The efficacy of topical administration of a combination of a substance P-derived peptide, phenylalanine-glycine-leucine-methionine (FGLM)-amide, with IGF-1 for the treatment of persistent epithelial defects in 11 patients with NK was evaluated in a prospective open-label study that showed a complete epithelial resurfacing in 89% of cases (Nishida et al., 2007). A larger prospective, open-label study confirmed the successful results showing a complete corneal healing in 73% of 25 patients with persistent epithelial defects associated with NK treated with topical FGLM-amide and IGF-1-derived peptide within 4 weeks of treatment (Yamada et al., 2008).

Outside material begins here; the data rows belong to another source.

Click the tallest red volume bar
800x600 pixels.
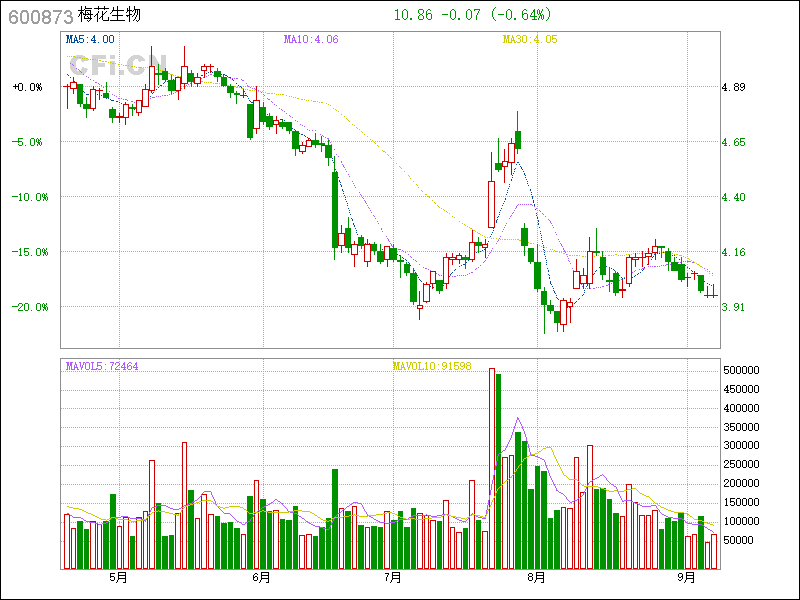pyautogui.click(x=491, y=468)
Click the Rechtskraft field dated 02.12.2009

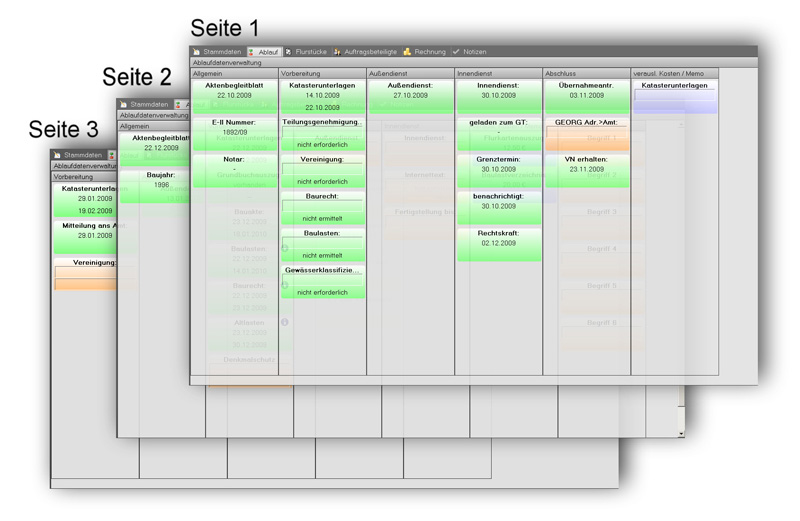(499, 243)
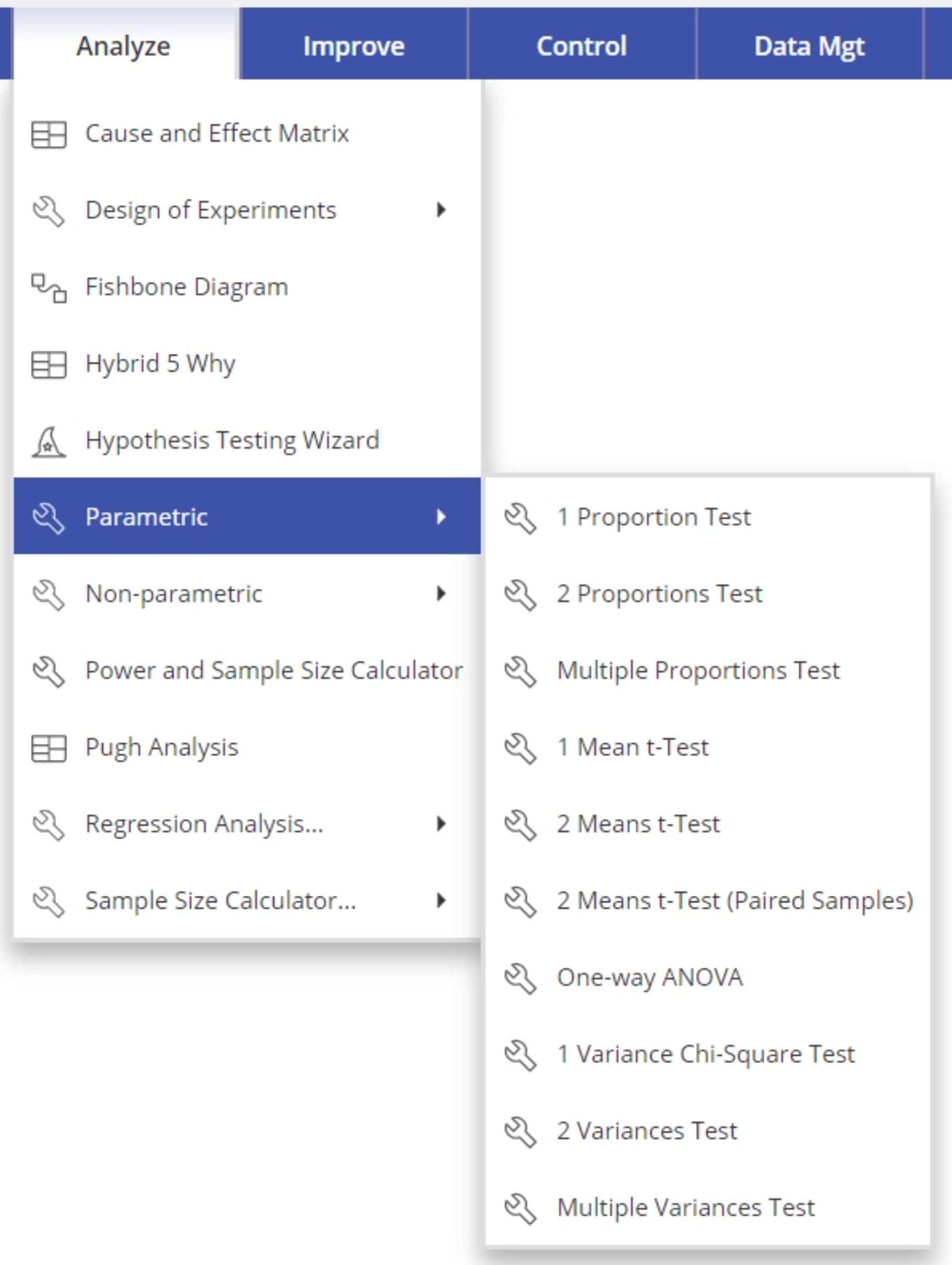
Task: Click the Pugh Analysis grid icon
Action: coord(48,749)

Topical treatment with NGF also represents a promising strategy to induce a durable recovery of trigeminal nerve function. A first open-label study evaluating the efficacy of NGF eye drops treatment in 12 patients with neurotrophic keratitis at stage 2 and 3 reported complete corneal healing in 100% of cases after 10 days to 6 weeks treatment associated with a recovery of corneal sensitivity in most of the patients (Lambiase et al., 1998). A subsequent open-label, non-comparative study confirmed the previous results showing a complete corneal healing in 45 out of 45 eyes with NK at stage 2 and 3 refractive to medical treatments within 6 weeks of treatment. In this study, patients also showed significant improvement of corneal sensitivity, tear function and visual acuity (Bonini et al., 2000).

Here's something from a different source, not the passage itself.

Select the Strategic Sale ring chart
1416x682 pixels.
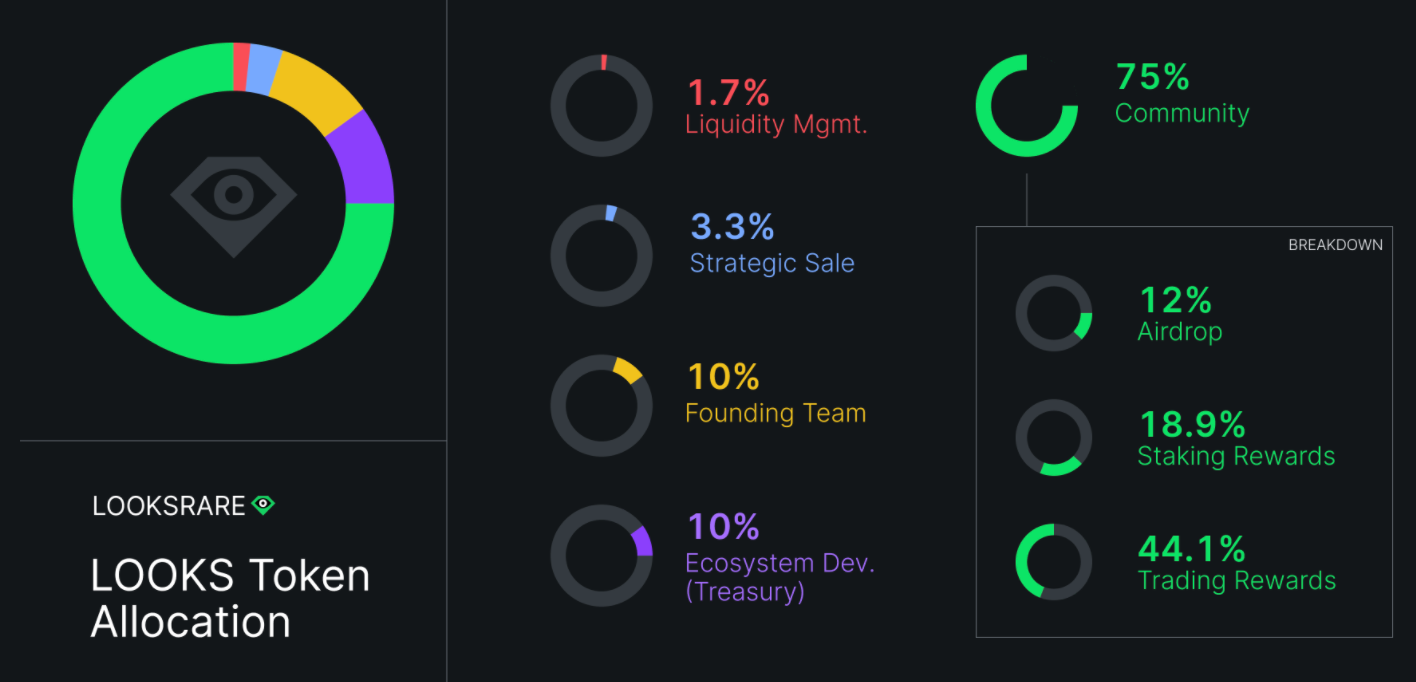(x=602, y=256)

In addition, the potential effect of NGF in inducing nerve regeneration has been clearly demonstrated in several human diseases, such as diabetic, traumatic and toxic neuropathy (Sacchetti and Lambiase, 2014). Recently, a novel recombinant human NGF has been developed and has successfully completed the clinical development phase and recently received marketing authorization in Europe (EU/1/17/1197) opening new prospective for its next clinical use for inducing corneal neuroregeneration (Ferrari et al., 2014).

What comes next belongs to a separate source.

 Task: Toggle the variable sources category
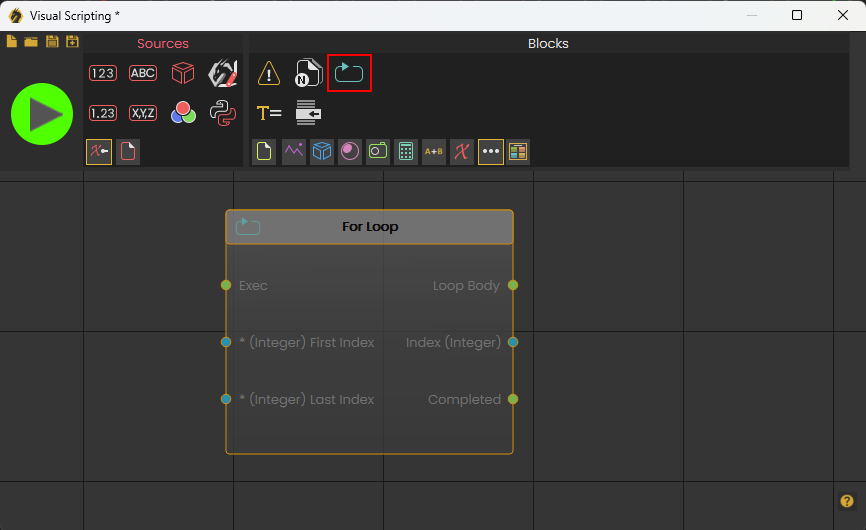[x=99, y=152]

An open study reported that treatment with oral nicergoline was effective in reaching a complete corneal healing in 23 out of 27 eyes with NK and in improving corneal sensitivity. These effects were associated with a significant increase in tear level of NGF (Lee and Kim, 2015).

Other neurotrophic factors are under investigation. Specifically, topical treatment with CNTF in mice with wounded corneas showed an increased nerve fiber density 8 weeks after wounding (Reichard et al., 2014). The administration of pigment epithelial-derived factor in association with docosahexaenoic acid after experimental surgery in rabbits showed a 75% of recovery of corneal sensitivity after 7 weeks of treatment (He et al., 2015). Subconjunctival injection of neuropeptide FF in diabetic mice promoted corneal nerve injury recovery and epithelial wound healing (Dai et al., 2015).

Conclusions

The cornea represents a unique model to evaluate in vivo the morphology and function of sensory nerves, their role in maintaining tissue trophism, the crosstalk between nerves and cells and the effect of neuroregenerative drugs. The “human model” of the corneal disease induced by sensory nerve impairment is called NK. In fact, all local and systemic conditions causing damage to the trigeminal nerve may decrease corneal sensitivity and lead to the development of NK that is characterized by the development of non-healing corneal defects associated with lack of ocular symptoms. A multidisciplinary approach to patients with NK will aid at early identifying patients with NK and at improving their clinical outcome. The management of NK is still a challenge, due to the lack of pathogenic treatments targeting nerve regeneration. The development of novel molecules stimulating corneal nerve regeneration will improve the clinical management and outcomes of this disease.